SENATE MEMORIAL 21
48th legislature - STATE OF NEW MEXICO - first session, 2007
INTRODUCED BY
Richard C. Martinez
A MEMORIAL
URGING THE CULTURAL AFFAIRS DEPARTMENT TO INCLUDE THE ACEQUIA DE CHAMITA IN THE NEW MEXICO STATE REGISTER OF CULTURAL PROPERTIES AND NOMINATE THE ACEQUIA DE CHAMITA FOR PLACEMENT ON THE NATIONAL REGISTER OF HISTORIC PLACES.

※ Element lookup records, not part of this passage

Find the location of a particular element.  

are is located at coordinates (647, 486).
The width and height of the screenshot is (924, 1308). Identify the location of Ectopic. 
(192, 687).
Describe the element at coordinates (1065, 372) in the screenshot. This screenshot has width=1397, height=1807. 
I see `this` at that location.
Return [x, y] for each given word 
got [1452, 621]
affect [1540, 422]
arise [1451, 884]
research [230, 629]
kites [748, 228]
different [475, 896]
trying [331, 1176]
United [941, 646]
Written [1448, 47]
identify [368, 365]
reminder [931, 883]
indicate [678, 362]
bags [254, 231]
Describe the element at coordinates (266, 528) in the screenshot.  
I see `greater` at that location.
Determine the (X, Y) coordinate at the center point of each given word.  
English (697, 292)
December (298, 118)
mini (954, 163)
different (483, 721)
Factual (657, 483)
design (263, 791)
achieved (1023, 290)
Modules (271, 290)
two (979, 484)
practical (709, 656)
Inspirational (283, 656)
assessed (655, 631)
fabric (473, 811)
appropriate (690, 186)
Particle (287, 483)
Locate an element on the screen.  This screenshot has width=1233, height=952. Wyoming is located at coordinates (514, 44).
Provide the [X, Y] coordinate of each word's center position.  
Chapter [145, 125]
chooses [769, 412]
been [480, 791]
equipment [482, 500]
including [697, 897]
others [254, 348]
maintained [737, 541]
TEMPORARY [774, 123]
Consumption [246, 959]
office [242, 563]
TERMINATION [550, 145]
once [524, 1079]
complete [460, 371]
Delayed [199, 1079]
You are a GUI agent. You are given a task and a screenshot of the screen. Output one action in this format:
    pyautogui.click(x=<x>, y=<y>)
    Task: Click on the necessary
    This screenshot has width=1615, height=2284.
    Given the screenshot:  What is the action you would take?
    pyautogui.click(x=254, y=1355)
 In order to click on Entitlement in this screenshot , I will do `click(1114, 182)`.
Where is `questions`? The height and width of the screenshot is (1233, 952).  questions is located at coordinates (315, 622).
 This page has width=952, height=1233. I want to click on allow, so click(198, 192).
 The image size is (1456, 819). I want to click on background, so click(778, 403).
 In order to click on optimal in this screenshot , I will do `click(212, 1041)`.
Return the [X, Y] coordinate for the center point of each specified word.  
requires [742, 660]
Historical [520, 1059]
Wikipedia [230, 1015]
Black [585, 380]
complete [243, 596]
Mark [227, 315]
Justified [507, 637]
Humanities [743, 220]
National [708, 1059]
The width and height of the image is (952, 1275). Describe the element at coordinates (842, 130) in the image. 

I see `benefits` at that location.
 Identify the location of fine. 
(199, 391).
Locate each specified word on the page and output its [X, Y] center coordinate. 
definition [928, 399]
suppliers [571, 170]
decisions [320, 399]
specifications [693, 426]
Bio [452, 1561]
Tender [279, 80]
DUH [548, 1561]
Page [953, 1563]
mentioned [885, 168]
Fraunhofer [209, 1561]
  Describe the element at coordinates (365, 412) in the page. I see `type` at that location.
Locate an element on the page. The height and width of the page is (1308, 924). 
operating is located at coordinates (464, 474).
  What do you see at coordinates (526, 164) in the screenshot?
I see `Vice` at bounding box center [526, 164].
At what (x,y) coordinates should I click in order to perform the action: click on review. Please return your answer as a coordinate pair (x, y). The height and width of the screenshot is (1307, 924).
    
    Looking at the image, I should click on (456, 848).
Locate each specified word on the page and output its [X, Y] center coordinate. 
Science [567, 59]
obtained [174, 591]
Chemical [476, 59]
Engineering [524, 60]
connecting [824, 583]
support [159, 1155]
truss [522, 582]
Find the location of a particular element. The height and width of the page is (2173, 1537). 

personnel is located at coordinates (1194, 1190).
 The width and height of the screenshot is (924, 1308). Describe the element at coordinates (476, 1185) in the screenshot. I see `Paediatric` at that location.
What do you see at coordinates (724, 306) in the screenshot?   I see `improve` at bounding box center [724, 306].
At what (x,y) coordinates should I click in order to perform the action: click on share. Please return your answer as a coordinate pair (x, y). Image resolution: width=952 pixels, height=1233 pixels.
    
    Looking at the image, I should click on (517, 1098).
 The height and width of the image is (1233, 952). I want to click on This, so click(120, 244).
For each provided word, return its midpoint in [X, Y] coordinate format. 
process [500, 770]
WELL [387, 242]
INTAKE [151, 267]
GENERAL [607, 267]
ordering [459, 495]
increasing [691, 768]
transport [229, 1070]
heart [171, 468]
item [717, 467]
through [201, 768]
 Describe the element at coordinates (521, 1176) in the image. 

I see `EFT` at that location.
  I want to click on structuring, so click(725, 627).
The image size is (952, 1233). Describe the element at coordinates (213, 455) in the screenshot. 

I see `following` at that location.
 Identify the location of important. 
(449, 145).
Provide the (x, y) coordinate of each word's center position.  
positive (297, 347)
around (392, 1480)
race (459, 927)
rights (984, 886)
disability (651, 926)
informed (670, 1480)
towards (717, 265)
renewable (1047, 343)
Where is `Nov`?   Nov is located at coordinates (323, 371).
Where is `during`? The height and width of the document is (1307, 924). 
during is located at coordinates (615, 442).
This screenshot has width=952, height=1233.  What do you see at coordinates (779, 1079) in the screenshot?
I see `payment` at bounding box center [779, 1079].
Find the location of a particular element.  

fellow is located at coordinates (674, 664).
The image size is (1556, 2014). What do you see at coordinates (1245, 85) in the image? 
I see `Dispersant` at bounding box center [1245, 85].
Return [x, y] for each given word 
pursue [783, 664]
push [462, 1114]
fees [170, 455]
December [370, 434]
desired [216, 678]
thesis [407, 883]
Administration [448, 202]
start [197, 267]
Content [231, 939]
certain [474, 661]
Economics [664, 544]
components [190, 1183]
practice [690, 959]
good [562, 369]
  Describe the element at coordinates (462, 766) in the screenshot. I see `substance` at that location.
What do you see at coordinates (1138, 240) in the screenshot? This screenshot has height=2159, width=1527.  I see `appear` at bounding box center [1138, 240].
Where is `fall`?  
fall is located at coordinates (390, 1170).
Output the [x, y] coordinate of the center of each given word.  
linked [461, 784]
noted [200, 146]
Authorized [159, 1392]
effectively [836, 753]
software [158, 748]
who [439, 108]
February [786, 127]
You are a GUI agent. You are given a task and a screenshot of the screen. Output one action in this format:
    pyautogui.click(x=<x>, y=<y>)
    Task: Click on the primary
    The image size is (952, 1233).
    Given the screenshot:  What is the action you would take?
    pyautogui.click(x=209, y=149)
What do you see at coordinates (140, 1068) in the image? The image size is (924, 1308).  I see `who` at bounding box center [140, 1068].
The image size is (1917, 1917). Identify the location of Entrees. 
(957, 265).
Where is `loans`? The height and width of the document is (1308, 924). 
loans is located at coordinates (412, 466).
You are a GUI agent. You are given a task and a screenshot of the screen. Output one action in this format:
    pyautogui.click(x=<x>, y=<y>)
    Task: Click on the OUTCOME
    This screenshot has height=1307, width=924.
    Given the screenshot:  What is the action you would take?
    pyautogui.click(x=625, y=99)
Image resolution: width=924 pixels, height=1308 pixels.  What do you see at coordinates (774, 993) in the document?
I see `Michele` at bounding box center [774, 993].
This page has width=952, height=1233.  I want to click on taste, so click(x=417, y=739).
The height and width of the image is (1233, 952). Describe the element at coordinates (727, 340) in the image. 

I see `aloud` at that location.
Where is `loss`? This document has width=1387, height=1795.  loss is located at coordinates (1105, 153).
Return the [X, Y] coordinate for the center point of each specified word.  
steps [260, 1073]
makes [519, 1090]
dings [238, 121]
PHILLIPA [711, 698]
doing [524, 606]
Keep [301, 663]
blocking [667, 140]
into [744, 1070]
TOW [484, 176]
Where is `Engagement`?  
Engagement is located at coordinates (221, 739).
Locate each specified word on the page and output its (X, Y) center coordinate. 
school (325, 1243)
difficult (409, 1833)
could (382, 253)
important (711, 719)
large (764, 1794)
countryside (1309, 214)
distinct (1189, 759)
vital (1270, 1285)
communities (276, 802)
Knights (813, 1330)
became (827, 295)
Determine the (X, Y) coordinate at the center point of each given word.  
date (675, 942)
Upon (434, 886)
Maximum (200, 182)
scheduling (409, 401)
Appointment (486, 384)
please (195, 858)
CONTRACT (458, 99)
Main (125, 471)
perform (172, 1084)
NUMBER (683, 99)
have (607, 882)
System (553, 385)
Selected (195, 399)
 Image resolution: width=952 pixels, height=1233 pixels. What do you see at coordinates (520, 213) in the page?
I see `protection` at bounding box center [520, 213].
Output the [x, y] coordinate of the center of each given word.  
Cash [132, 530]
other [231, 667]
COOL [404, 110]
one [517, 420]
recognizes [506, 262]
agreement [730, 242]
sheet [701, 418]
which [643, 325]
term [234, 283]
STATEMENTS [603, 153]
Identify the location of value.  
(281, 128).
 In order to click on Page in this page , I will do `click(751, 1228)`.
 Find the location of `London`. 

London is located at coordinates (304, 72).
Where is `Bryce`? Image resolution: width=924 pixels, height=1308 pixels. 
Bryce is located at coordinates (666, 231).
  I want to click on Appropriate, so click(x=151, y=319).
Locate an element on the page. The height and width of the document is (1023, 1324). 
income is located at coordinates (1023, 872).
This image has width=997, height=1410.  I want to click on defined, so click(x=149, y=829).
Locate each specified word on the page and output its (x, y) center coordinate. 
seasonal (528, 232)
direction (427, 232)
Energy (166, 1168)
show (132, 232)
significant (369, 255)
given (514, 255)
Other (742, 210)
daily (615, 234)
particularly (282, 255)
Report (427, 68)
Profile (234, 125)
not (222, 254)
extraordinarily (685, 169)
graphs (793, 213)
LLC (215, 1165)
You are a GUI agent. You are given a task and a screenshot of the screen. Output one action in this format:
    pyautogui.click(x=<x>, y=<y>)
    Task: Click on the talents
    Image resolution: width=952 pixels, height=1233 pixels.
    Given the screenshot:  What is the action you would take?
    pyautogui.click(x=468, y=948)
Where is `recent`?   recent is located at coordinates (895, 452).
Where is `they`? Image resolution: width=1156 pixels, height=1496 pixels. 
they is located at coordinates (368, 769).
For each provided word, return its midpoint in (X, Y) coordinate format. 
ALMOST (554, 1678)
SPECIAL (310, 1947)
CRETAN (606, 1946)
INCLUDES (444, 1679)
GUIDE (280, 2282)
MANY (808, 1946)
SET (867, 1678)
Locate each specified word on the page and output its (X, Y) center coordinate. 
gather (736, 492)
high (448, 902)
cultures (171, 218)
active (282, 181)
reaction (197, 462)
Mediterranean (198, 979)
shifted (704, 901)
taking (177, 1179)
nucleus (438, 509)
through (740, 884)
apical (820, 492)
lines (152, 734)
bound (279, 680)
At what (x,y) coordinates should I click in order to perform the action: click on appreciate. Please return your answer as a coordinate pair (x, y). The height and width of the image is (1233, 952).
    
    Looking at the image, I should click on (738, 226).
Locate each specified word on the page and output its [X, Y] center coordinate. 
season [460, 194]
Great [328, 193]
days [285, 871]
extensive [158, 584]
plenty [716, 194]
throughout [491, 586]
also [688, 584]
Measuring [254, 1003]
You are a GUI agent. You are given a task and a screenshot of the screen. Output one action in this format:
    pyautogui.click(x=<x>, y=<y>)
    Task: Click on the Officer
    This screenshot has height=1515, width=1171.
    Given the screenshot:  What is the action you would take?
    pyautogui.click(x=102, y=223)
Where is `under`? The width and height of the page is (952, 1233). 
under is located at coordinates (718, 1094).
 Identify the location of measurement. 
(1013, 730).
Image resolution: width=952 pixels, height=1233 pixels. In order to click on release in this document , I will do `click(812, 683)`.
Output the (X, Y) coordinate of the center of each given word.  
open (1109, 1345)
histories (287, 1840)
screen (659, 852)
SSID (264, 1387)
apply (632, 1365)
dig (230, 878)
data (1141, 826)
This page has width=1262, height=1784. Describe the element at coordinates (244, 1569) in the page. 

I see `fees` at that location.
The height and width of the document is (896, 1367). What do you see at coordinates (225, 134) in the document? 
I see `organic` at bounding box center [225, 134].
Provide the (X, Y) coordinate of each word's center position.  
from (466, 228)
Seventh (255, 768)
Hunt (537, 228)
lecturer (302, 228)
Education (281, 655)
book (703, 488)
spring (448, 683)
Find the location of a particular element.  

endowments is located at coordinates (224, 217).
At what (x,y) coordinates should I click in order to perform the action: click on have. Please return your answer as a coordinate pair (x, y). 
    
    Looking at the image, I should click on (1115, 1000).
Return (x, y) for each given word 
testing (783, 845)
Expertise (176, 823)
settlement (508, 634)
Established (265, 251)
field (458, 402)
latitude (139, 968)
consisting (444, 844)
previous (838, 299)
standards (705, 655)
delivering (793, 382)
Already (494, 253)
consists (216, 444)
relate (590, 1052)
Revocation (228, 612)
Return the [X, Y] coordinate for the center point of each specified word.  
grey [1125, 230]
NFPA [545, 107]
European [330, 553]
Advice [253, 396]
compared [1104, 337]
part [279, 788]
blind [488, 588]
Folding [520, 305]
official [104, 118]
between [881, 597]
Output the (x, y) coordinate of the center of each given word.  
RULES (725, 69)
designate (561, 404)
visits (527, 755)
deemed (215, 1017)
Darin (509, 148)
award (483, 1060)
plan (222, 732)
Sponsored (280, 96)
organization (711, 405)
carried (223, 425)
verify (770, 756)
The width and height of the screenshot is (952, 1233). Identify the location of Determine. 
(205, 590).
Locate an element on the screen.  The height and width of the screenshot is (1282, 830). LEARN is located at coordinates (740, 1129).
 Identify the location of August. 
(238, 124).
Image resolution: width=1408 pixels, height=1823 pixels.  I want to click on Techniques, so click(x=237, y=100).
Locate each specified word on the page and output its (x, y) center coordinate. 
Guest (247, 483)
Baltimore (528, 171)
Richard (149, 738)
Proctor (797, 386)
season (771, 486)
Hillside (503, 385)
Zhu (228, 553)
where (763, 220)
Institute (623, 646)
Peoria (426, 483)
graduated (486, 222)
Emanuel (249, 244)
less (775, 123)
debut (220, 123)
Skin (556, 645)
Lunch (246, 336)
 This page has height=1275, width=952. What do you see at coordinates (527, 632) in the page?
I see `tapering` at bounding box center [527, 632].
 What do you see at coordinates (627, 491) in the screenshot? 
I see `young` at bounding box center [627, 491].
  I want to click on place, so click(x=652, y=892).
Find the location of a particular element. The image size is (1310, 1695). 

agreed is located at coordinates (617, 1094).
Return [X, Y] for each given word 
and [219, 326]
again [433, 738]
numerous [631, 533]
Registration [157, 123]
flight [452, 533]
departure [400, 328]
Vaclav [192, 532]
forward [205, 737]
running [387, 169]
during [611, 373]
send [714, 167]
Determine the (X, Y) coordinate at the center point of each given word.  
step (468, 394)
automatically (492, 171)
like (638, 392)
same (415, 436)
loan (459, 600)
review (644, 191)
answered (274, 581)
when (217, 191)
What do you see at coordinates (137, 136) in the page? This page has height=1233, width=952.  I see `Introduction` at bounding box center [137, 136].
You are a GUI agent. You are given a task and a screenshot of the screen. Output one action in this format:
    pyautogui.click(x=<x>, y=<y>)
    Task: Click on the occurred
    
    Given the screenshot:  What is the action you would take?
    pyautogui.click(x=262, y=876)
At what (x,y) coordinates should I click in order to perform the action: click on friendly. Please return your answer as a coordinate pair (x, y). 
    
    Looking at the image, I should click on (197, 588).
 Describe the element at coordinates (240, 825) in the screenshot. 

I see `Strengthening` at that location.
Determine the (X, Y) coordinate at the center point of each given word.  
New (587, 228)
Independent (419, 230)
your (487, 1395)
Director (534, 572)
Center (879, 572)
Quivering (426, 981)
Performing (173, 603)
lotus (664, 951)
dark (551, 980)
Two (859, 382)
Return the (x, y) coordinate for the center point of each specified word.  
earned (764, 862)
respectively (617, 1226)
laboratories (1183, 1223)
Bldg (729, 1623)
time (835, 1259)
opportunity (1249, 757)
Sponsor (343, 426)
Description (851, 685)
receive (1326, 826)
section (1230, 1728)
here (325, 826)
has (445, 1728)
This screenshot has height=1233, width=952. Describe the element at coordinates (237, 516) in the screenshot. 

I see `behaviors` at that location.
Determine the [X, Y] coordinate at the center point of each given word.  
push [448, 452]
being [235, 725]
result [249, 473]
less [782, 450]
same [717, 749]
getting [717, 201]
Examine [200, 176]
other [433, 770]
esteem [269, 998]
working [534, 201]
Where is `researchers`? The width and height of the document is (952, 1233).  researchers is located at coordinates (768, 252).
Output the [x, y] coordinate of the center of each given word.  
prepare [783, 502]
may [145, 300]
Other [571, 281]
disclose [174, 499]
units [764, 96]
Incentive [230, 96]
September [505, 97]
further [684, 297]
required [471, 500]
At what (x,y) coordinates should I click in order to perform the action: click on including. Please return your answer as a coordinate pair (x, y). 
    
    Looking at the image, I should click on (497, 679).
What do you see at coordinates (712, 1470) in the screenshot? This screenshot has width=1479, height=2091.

WHEREAS, the colonist Don Juan de Onate called upon his men and fifteen Ohkay Owingeh villagers to dig the first irrigation system of Iberian-Arabic design in New Mexico on August 11, 1598; and
WHEREAS, the Acequia de Chamita, as the irrigation system has become known, is still in common use by the people of Ohkay Owingeh and the community of Chamita; and
WHEREAS, the map dated 1602 and created by Enrico Martinez depicting "Onate's kingdom" indicates the settlement of Sama at San Gabriel del Yungue, now known as Chamita; and
WHEREAS, in "Monarquin Indiana", the seventeenth century Franciscan scholar Fray Juan de Torquemada states in 1602 the importance of the new form of irrigated agriculture and describes the settlement of San Gabriel del Yunque, located between the Rio Chama and the Rio Grande, as having irrigated fields of wheat, barley and corn and within the settlement the remainder of the food for the community is cultivated in gardens, all served by the Acequia de Chamita; and
WHEREAS, the gravity-flow earthen canal system for irrigation that was constructed along the Rio Grande and Rio Chama began the spread of civil and social "water democracy" throughout the southwestern part of what became the United States and the acequias served as the lifeblood for community development for thousands of civilian settlers or pobladores; and
WHEREAS, in New Mexico alone, the system of acequias has grown to exceed one thousand acequias within the state, all carrying the imprint of the Acequia de Chamita; and
WHEREAS, a map of the town of Chamita from the 1877 field notes of United States surveyors Sawyer and McElroy show the Chamita land grant indicating the Acequia de Chamita starting from the Rio Chama and emptying into the Rio Chama above its confluence with the Rio Grande; and
WHEREAS, very few significant changes since it was first constructed are seen today along the four-mile course of the Acequia de Chamita, with the exception of the replacement of the earthen diversion dam by a concrete diversion, installation of relatively modern headgates and a change of the point of egress to a place on the Rio Grande rather than the Rio Chama; and
WHEREAS, site records of a survey completed by the state highway and transportation department in 1994 and another survey completed by the army corps of engineers in 1995, both note the historic importance of the Acequia de Chamita and recommend the acequia for inclusion on the national register of historic places; and
WHEREAS, the legal description of the location of the Acequia de Chamita is in the bylaws of the acequia, stating that the acequia "provides irrigation water from the Rio Chama for the communities of Chamita and San Juan Pueblo (once again called Ohkay Owingeh); and
WHEREAS, the four-hundred-nine-year history of the Acequia de Chamita places it as the oldest Euro-Arabic water management system still in use in the United States; and
WHEREAS, 2007 has been declared by Governor Bill Richardson to be the "year of water" and that will bring greater focus to protecting and insuring the survival of New Mexico's acequias;
NOW, THEREFORE, BE IT RESOLVED BY THE SENATE OF THE STATE OF NEW MEXICO that recognition be given to the social, cultural, historic and ethno-hydraulic engineering importance of and the long-lived contribution to New Mexico of the Acequia de Chamita; and
BE IT FURTHER RESOLVED that the senate urge the cultural affairs department to place the Acequia de Chamita on the New Mexico register of cultural properties and further consider nominating the Acequia de Chamita for the national register of historic places; and
BE IT FURTHER RESOLVED that copies of this memorial be transmitted to Governor Bill Richardson, Governor Earl Salazar of Ohkay Owingeh, the secretary of cultural affairs, the acequia commission and the state and national register coordinator.